Floggings are often held in public, with residents made to watch the offender, hands bound behind his back and feet tied to a tree, struck up to 60 times with a leather whip or the branch of a tamarind tree.

“Afterwards, if the person repents, the fighters give them corn or spaghetti and tell them that they are forgiven so long as they follow the true path of Islam,” said Bana.

Boko Haram’s ability to hold Gwoza signals a worrying expansion of the group’s power. Over the past few months it has seized dozens more towns in the northeast, one of the poorest regions on earth.

On Thursday night its fighters captured Chibok, the town from which the 276 girls were kidnapped, adding yet more territory to an area under its command that is now more than half the size of Wales. Almost 1m Nigerians are believed to have fled from their homes in the face of the group’s lightning advance.

Some 200,000 of them have found shelter in Maiduguri, which has been without electricity since Boko Haram blew up the power station. Many of those walked hundreds of miles to reach the city. Most were forced to flee from towns along the way as they came under attack from the Islamist fighters.

Some of the refugees are being housed in the city’s schools, which were closed six months ago to prevent Boko Haram — whose name means “western education is a sin” — from killing and kidnapping schoolchildren.
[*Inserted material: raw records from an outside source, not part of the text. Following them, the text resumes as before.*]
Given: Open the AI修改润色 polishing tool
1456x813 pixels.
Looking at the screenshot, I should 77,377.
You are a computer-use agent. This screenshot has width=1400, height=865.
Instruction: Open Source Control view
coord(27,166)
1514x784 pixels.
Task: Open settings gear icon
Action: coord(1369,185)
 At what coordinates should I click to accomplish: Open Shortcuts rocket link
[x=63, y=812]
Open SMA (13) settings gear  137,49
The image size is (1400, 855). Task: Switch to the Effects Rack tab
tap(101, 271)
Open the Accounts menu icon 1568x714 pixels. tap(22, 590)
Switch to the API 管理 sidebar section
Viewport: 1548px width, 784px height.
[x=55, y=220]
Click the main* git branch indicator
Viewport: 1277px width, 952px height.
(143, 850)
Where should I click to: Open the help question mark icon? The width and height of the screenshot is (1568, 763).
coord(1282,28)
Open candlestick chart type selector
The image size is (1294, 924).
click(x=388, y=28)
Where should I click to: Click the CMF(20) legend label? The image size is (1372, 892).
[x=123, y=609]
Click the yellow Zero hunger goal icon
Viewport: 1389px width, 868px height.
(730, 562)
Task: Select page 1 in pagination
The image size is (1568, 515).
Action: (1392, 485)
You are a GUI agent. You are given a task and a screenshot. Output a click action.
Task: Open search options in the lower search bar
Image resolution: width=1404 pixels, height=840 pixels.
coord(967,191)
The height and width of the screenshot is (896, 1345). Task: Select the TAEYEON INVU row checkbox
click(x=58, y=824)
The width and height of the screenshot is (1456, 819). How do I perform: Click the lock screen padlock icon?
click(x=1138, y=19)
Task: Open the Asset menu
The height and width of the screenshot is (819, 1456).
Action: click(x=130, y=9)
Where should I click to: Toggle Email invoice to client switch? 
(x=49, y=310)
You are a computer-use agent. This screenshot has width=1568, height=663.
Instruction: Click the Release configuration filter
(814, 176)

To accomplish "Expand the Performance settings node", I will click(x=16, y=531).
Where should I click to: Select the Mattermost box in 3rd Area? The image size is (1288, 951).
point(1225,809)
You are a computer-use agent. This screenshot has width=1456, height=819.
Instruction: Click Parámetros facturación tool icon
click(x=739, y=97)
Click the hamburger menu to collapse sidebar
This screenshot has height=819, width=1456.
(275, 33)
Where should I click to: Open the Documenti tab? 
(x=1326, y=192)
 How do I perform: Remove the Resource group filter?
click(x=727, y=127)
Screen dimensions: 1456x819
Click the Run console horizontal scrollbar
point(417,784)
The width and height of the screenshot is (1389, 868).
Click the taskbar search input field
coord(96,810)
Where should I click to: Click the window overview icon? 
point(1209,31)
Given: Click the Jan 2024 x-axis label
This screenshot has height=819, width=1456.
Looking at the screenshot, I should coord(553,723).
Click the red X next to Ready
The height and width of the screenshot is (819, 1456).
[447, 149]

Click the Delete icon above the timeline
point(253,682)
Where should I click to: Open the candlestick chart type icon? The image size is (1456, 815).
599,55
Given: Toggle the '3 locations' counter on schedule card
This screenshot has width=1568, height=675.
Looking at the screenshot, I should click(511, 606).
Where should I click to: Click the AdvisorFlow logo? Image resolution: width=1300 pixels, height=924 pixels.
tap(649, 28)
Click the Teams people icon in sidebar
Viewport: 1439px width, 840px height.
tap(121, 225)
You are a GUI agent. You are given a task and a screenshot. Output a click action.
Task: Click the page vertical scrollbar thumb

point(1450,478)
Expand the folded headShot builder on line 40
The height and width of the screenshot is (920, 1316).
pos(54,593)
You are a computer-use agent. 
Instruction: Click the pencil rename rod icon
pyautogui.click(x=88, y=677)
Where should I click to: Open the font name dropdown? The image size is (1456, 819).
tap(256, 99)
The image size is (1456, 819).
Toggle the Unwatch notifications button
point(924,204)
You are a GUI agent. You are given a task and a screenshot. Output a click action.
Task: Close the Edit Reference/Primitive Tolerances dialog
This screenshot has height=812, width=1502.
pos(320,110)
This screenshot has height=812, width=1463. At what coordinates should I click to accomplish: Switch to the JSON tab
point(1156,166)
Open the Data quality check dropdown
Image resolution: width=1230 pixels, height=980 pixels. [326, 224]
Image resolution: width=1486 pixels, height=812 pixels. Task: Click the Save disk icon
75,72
Last Monday a suicide bomber killed 48 schoolchildren at a school on the road to Maiduguri.

The Nigerian government’s response to Boko Haram’s military advances has been weak and often disingenuous. Last month it announced that the militants had agreed to a ceasefire and promised to release the kidnapped schoolgirls. Neither claim proved true.

Several days later, Boko Haram’s leader, Abubaker Shekau, who has a $5m (£3.2m) bounty on his head and walks with a limp from an old gunshot wound, taunted the government via video. “All of them [the kidnapped girls] have accepted Islam and are now married,” he was quoted as saying. “Anybody that said plans are under way for the release of the girls is just daydreaming.”

A negotiated end to the insurgency, or even a ceasefire, appears unlikely so long as Boko Haram continues to hold so much territory. Each town captured boosts the number of its fighters. In the past two years it is thought to have doubled its force to 5,000 -10,000 men, armed with weapons plundered from army barracks.

“Boko Haram only understands the language of resistance,” said the Reverend Toma Ragnjiya, 63, a peace activist who fled to Maiduguri when Boko Haram captured his village at the end of September. “There will be no dialogue until the government can show that it will fight back.”

Yet despite the oil-rich government’s pledge to spend $1bn on the fight against Boko Haram, the Nigerian military appears to be making little headway.

Residents in towns coming under attack by Boko Haram report seeing soldiers fleeing from the battlefield disguised as civilians. Some of them have refused to fight, and several have been sentenced to death for mutiny.

For men like Garba Nasiru, who fled to Maiduguri from Gwoza after hiding in his attic and hearing his brother and father shot dead by Boko Haram, there is little hope. He left his wife and five children behind and has not heard from them since.

“I have lost my home, my brother, my wife and my children,” he said. “We don’t even know when all this will end. Perhaps we will be in this place forever.”